Senior Kori Hirsch team’s focused on the working-class residents in Johnstown, Pa., who often lack time to go to the grocery store for fresh food, to cook meals and to exercise, their research showed. They designed “On-Site,” an initiative that works with employers to deliver healthy, delicious and affordable meals to their employers through food trucks.

“I love human-centered design because I have the opportunity to step into the shoes of someone else and find out what they really need,” she said. “It’s also extremely rewarding to connect all the steps of the design process—research, ideation, design—and create something that really solves a problem that nothing else currently solves.
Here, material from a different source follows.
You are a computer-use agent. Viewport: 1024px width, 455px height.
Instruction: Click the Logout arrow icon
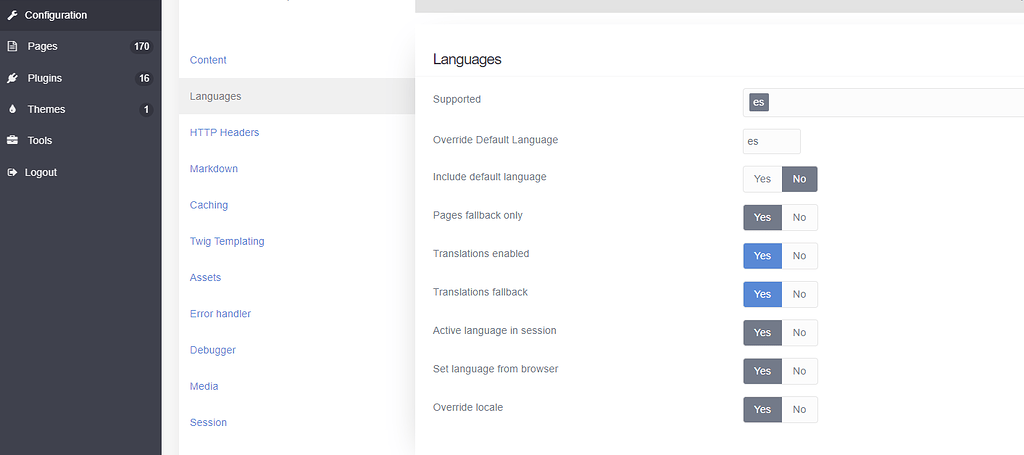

Lastly, getting to work with a real client and having the chance to absorb new knowledge is something we need as designers to expand our talents and really grow within real-world solutions.”
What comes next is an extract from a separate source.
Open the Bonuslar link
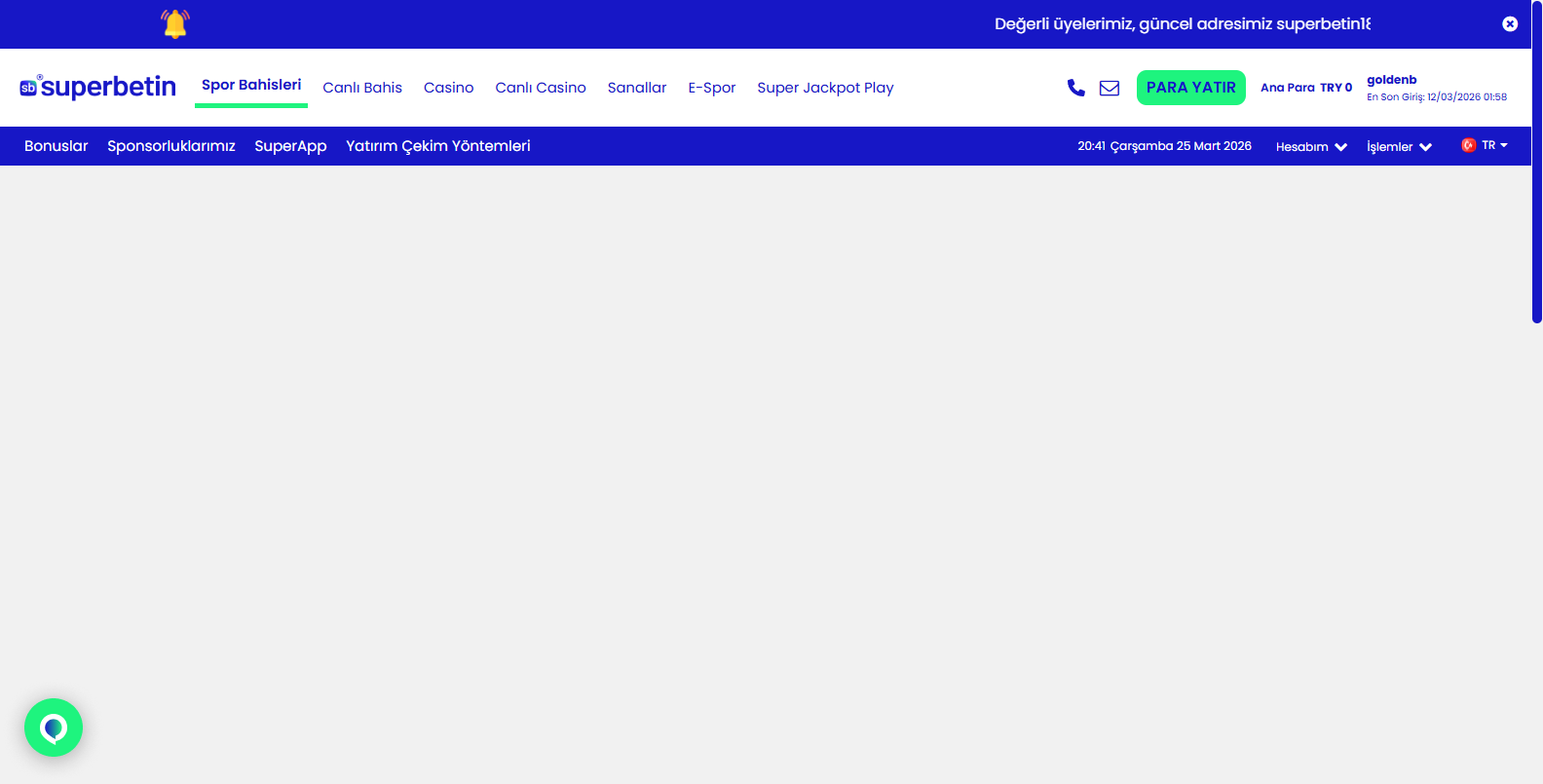This screenshot has width=1543, height=784. 56,146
Other projects presented included healthy snacks geared for kids, an awareness campaign to encourage family bonding and getting people physically active, and a “welcome box” given to patients when diagnosed with diabetes.

“Addressing diabetes prevention and control in a rural population within a graphic design course provides many opportunities to advance our students’ perspective on future design careers, as well as an opportunity to demonstrate the significant role design can play in mitigating a national health epidemic,” said Neil Harner, director of the digital and graphic design communication programs at Jefferson.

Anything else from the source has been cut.